Generalising beyond our specific study, we suggest that academic institutions should adopt structured abstracts, both in undergraduate project reports, and also in postgraduate MSc or PhD theses. It would improve the abstracts produced by students of all ranges of ability at the cost of a small amount of additional training. We also believe that empirically-oriented software engineering journals and conferences should adopt this form of abstract, because the benefits of structured abstracts have been confirmed empirically, and the limitations are well-understood. In addition, structured abstracts are considered to be good practice in many empirically-based disciplines, and they have many potential benefits for researchers performing secondary studies such as systematic reviews. Finally, if journals begin to adopt structured abstracts (or at least, no longer insist that all abstracts must have a conventional form), novice researchers would find it helpful if they had been introduced to structured abstracts as undergraduates.

8 Conclusions

As described in the preceding sections, we have conducted a quasi-experiment based on assessing the completeness and clarity of the abstracts produced by four cohorts of student authors who were describing their final-year projects. Two cohorts produced conventional abstracts and two produced structured abstracts. Assessment was undertaken by student ‘judges’ using an instrument derived from that used in similar experiments in which the abstracts described empirical studies.

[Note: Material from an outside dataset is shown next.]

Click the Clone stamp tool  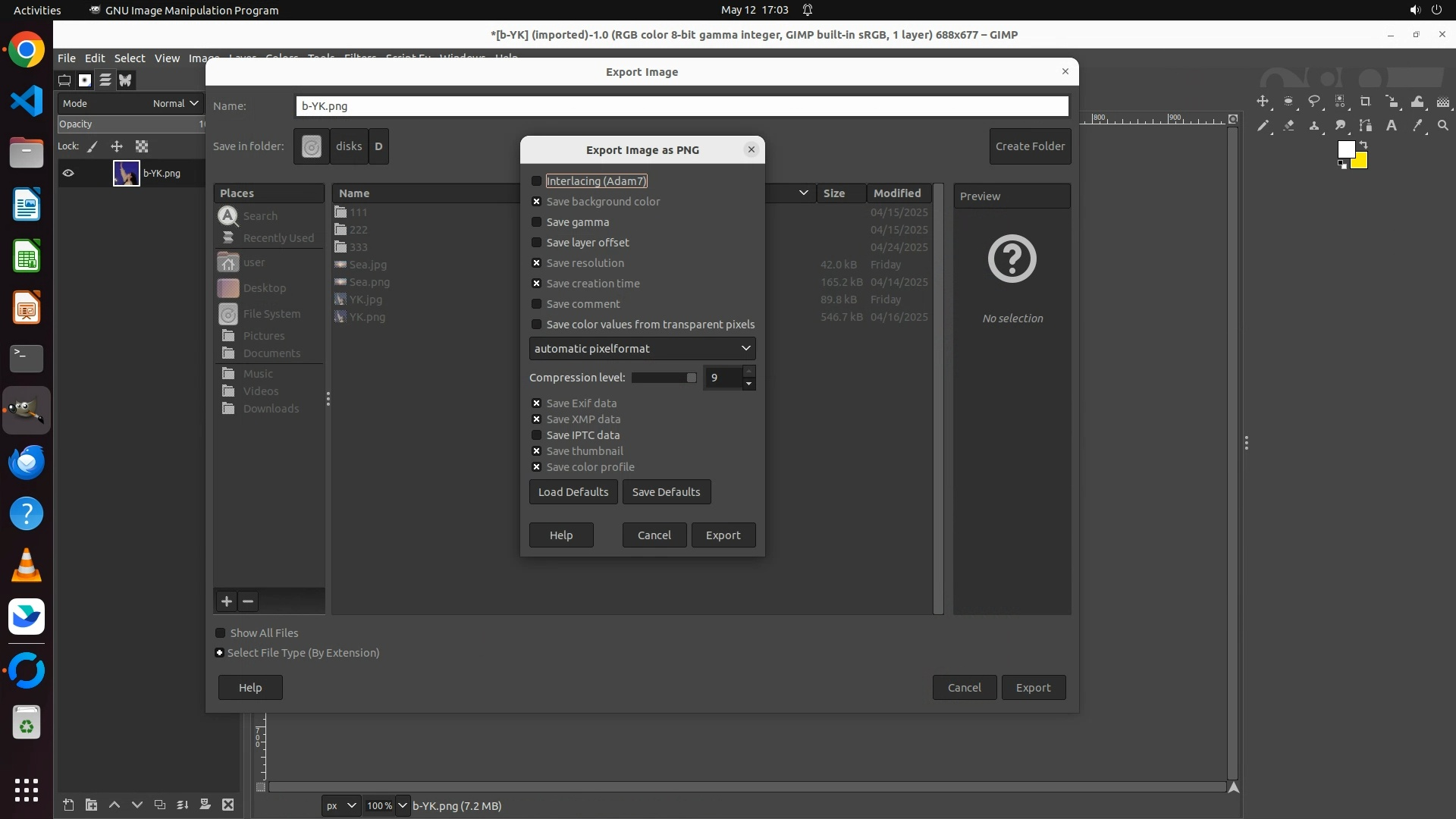[x=1314, y=126]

Our results reinforce previous results in terms of demonstrating that conventional abstracts often omit large amounts of relevant information, whether written by experienced or inexperienced authors, and show that without the structure, many important facets of the studies will not be reported at all (see Section 5.5). In particular, they demonstrate that providing even a very limited amount of training in writing abstracts in a structured form can considerably improve the quality of abstracts produced by inexperienced authors. So in terms of the original research question (“are inexperienced authors likely to produce clearer and more complete abstracts when they use a structured form?”) the answer is clearly ‘yes’.

In Budgen et al. (2008) it was noted that the improvements arose, in part at least, because the structured abstracts included more information. Indeed, a major argument for adopting the use of structured abstracts is that they provide a framework for doing just this. While in principle this could be achieved by providing more training in writing conventional abstracts, our present study indicates that providing only a small amount of training in the use of the structured form can produce a significant improvement.

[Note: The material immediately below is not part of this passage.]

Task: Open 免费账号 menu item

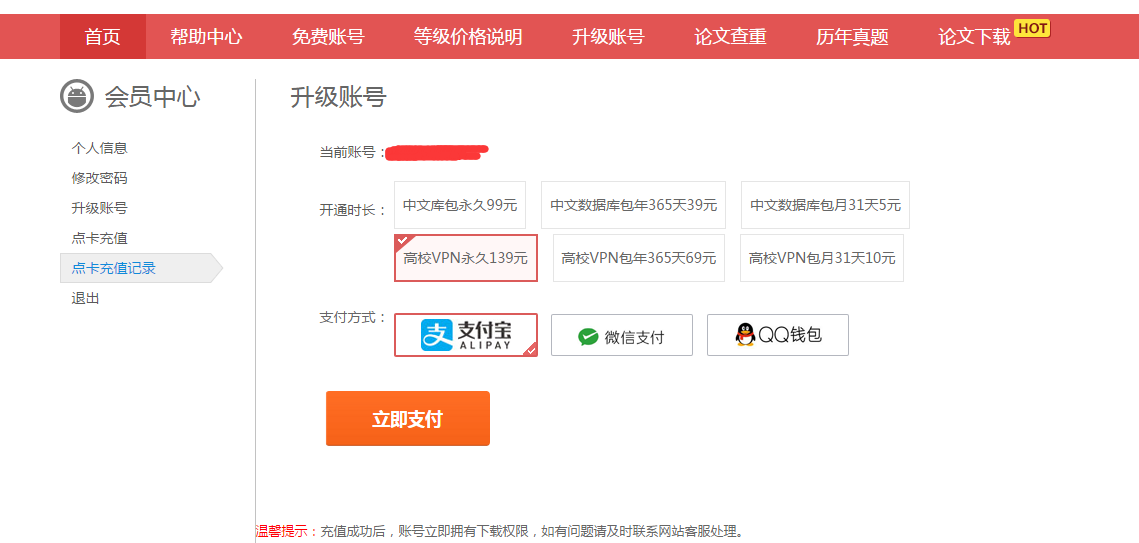Action: click(x=328, y=37)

The price of adoption is chiefly a matter of greater length—although as this is part of the consequence of providing more information, it can be argued that this is therefore a very small price. The headings were originally chosen for use with empirical papers, but as this study demonstrates, they are clearly easily adapted to other forms (at least, those forms involved in student projects, which tend to be predominantly concerned with concept implementation forms such as tool building).

Overall, our results reinforce those from previous studies as well as employing a more ‘natural’ source of experimental material, since it was not necessary to perform any rewriting of abstracts. Taken together, this argues strongly for the wider adoption by software engineering journals and conferences (as we have previously proposed) and also by educators—since students can obviously benefit by being trained in using this form.

In considering where future work could most usefully contribute, we should note that to date, there have been no empirical studies that have directly assessed the value of structured abstracts in the context of systematic reviews. For example, investigating whether structured abstracts do make the application of inclusion/exclusion criteria easier. It is also an open question as to what specific aspects of the structured form make them more readable, e.g. increased length, grouping information under headings, the logical order of the headings, etc.